Finance Ministry Suggests Forming Panel To Tackle Stressed Power Assets
The Finance Ministry suggested setting up an empowered panel to tackle power sector stress, besides giving operating plants not facing insolvency action yet six months more months to resolve issues.
The high-level empowered committee should in a time-bound manner look into issues faced by the sector, especially independent power producers, according to a report prepared by the Department of Financial Services. It classified projects into four categories: resolved assets; admitted by/referred to the National Company Law Tribunal; under construction; and operational plants not yet referred to NCLT. The panel will examine resolving the issues of plants in the last category.
The report was prepared after a June 21 meeting, chaired by the Secretary of Department of Financial Services Rajiv Kumar and attended by officials of the Power Ministry, Reserve Bank of India and Ministry of Petroleum and Natural Gas.

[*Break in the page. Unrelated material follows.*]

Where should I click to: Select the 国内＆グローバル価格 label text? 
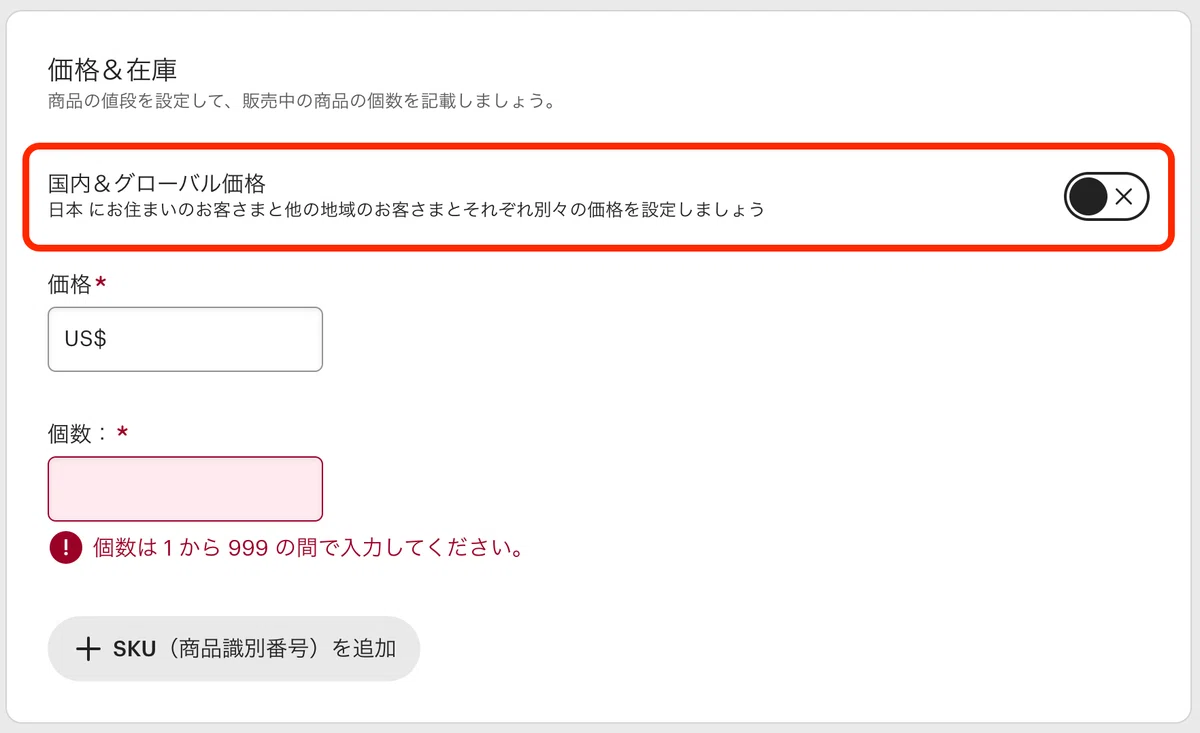(x=157, y=184)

BloombergQuint has obtained a copy of the report.
It came after the Allahabad High Court’s June 1 order that no action be taken against power producers till they are heard. They generation companies had challenged the Reserve Bank of India’s Feb. 12 circular that laid down stricter timelines for initiating insolvency proceedings. It also mandated that banks classify even a one-day delay in debt servicing as default. For accounts with an exposure of Rs 2,000 crore or more, banks will have to ensure that a resolution plan is in place within 180 days after a ‘default’.

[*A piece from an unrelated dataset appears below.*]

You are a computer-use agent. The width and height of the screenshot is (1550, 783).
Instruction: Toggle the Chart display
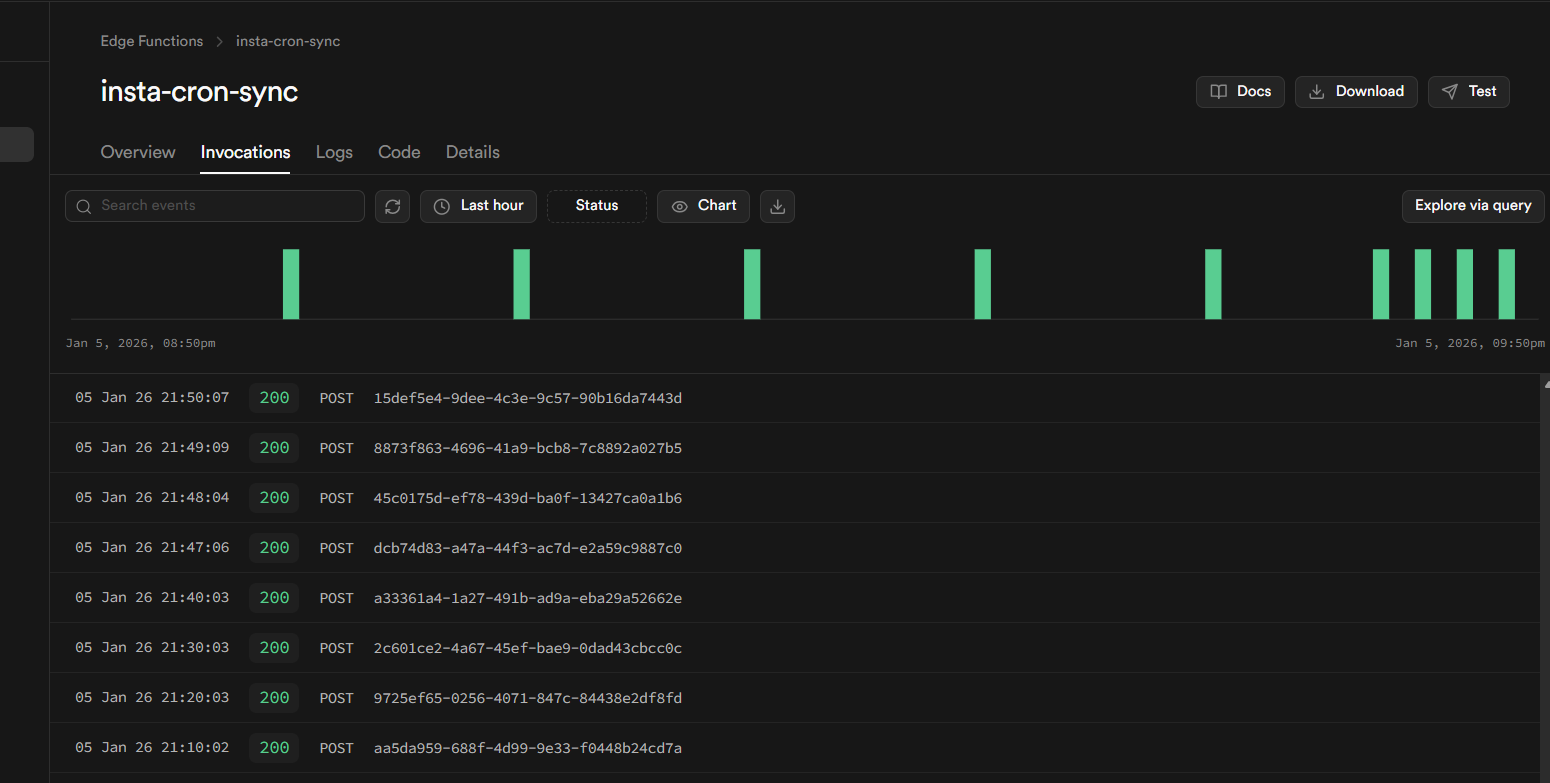pos(703,206)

Private power producers feared that the RBI’s new regulations would push projects with a capacity of about 60,000-70,000 megawatts towards bankruptcy and sought more time. The central bank, according to submissions mentioned in the report, is not in favour of giving more time.
The Finance Ministry’s focus is on the fourth category of projects that have been commissioned as on Feb.12, 2018 and may have full or partial arrangements for fuel supply and sale of power.
“If sectoral concerns that are holding back such assets from realising their potential are addressed in a time-bound manner, then the viability of such plants and their ability to service debt due to banks could improve substantially,” the report said. “Therefore, these set of assets may need to be considered differently to avoid potential value erosion and unreasonable haircut for banks that may happen otherwise.”
For these commissioned assets, an additional 180 days beyond the period permitted by the Feb. 12 circular before they are referred to the NCLT could provide a window for optimising operations, it said. During the extended period, banks should carry out “more intensive monitoring of the account and its cash-flow to mitigate further possibilities of slippages”.
Views of stakeholders will be taken before submitting the government’s position to the high court on Aug. 2.
The report identified the four categories of assets and their lenders.
RBI Favours ARC
The central bank, in its written submissions, said “deep-seated problems” of the power sector aren’t temporary and don’t require only short-term moratorium from its norms.
The problems are likely to take long for resolution, and the financial sector, in the interim, cannot ignore the stress on its books, the RBI said. The bankers have indicated to the central bank that six months is adequate to restructure all stressed assets.
The mindset of the banks to act only after 90 days of a default, when there is a prolonged default in payments, is one of the contributors to the deteriorating banks’ asset quality, the central bank pointed out.
The RBI said that 34 identified stressed assets are either non-performing or under “great stress” since most of these have been restructured in the past under various other schemes. The Feb. 12 circular provides banks full freedom to devise restructuring schemes tailored to meet the specific needs of each case, it said.
“Whereas differentiated methodologies can be adopted by banks in crafting financial restructuring, with regard to specifics of each sector, banks’ recognition of financial stress on their books, and provisioning for this stress, needs to be sector-agnostic,” the RBI said.
The RBI is open to setting up an asset reconstruction company for stressed power assets—a suggestion that was put forth by the Rural Electrification Corporation. “The proposal should be premised on a ‘level playing field’ agnostic of public/private ownership and based on transparent price discovery.”